The Electronic Nose breathalyser under development for diagnosing tuberculosis (TB) would, if successful, be an “enormous help” against a disease that killed an estimated 1.4 million people last year, according to Chris Del Mar, Professor of Public Health at Bond University.
Fighting the chronic respiratory infection that plagues much of the developing world is difficult partly to problems with diagnosis, Professor Del Mar said. “It is difficult to diagnose TB; there’s always a danger of false positives and false negatives, so we’re missing people who have got TB and may be transmitting it to other people, and, conversely, we’re thinking people have got TB, because of old scars on their lungs from radiology, but who don’t have it anymore,” Professor Del Mar said. “If this works as well as it promises it might, this could be an enormous help.”
Researchers working on the E-Nose, a hand-held, battery-operated device, were this week awarded US$950,000 ($918,096) by the Bill and Melinda Gates Foundation and Grand Challenges Canada. The project is a collaboration between the International Centre for Genetic Engineering and Biotechnology in New Delhi, and the California-based Next Dimension Technologies, a company specialising in identifying chemicals in vapour. The researchers hope to have clinical tests underway within two years.

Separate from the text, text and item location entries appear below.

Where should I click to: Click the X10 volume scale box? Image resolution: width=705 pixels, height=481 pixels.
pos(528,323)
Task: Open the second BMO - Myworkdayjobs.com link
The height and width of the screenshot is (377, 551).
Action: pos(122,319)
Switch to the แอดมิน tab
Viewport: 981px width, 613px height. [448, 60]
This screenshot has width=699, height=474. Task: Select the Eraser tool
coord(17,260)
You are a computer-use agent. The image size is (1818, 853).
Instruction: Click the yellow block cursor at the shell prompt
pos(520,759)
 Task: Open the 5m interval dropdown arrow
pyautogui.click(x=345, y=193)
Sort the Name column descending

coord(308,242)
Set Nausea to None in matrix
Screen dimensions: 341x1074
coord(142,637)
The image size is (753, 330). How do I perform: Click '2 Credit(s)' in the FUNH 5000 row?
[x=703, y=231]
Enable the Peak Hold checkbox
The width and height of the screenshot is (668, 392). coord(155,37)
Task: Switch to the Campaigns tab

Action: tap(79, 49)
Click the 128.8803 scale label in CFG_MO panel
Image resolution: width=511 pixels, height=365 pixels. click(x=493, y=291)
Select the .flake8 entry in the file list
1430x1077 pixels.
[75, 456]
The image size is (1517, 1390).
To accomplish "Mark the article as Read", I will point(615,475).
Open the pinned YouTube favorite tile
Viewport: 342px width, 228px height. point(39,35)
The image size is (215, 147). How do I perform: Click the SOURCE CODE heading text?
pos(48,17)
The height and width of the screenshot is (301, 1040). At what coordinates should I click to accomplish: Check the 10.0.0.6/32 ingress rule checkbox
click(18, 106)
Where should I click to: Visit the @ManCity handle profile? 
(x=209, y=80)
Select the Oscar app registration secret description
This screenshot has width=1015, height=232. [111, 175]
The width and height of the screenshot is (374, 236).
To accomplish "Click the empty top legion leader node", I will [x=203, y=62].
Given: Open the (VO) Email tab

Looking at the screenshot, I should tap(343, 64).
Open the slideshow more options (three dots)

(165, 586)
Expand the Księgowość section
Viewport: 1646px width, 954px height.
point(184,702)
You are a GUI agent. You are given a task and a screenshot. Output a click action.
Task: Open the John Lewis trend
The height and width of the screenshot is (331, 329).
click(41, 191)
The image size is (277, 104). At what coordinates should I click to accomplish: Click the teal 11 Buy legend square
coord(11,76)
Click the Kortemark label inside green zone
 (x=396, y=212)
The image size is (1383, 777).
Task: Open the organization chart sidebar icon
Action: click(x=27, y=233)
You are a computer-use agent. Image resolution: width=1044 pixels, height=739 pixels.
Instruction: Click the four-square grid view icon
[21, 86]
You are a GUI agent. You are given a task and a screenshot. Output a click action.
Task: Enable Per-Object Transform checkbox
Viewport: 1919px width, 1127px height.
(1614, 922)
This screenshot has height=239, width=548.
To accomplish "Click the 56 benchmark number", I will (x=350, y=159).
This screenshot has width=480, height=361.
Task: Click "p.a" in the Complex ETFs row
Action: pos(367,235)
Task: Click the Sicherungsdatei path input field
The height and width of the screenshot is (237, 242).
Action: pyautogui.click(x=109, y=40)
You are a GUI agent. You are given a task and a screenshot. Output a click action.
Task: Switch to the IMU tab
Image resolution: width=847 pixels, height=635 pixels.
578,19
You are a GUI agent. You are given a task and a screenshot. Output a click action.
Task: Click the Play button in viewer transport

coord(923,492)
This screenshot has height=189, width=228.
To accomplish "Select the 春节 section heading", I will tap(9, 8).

Globally, TB has been on the decline for the past 20 years but is still a major threat in poor countries, with the WHO estimating that 8.8 million fell ill with TB in 2010. Professor Del Mar said that the earlier a person was diagnosed and started treatment the better, but that remained a challenge.
“It’s just the nature of the illness. It’s an illness which is a chronic infection, not an acute infection, so people who’ve got it are not obviously sick like they are with pneumonia. And so you can be wandering around carrying TB for a long time without realising and infecting lots of people without anybody realising. There can be long periods in which people can be carrying TB around and it’s doing them harm, but without it being very obvious. You’ll have problems later - you lose weight and all sorts of bad things happen and then you suddenly get very sick at the end,” Professor Del Mar said. Carriers of TB can also kill the most vulnerable - children and people with other illnesses - in short order, by infecting them and sparking an acute eruption of the disease. The WHO estimates that each untreated carrier of TB infects 10 to 15 people per year.
Should the E-Nose work, the challenge remains to keep infected people - who are often very poor - taking their medicine, Professor Del Mar said. “Because it’s a chronic illness, the treatment has to be months long, even years long, and so people sometimes stop taking their treatment and then they relapse.”
Tuberculosis was often formerly called ‘consumption’ due to how it appeared to consume patients’ bodies as they wasted away. The English writer DH Lawrence famously suffered for years before dying at the age of 44 in 1930. Antibiotics became available soon after Lawrence’s death, but prolonged treatment remains necessary due to TB’s physical structure.
“The TB bacillus has a capsule around it which protects it against being dealt with by the immune system, and it also protects it against antibiotics. The other side of that coin is that it’s a very slow-growing bug. A fit, healthy person can sometimes survive their TB without any treatment,” Professor Del Mar said.
After a dramatic drop in preceding decades, the incidence of TB in Australia has been relatively stable since the mid 1980s with higher than average rates in the indigenous and foreign-born sectors of the community. More than 1000 new cases and almost 50 relapses were reported in 2007.
Health officials are concerned that TB rates may creep back up in Australia, Professor Del Mar said. “It’s a disease that gets people when they’re vulnerable. It’s very common amongst people with AIDS; that might be why there’s been such a resurgence of it in the Third World. The worry in Australia is that we’re getting a lot of people with chronic diseases like diabetes, and they are at risk of getting TB while they’re debilitated.”
Type two diabetes is the fastest growing chronic disease in Australia - an escalation health authorities closely relate to the doubling of the prevalence of obesity in the past 20 years. About 60 per cent of Australians are now classed as overweight or obese.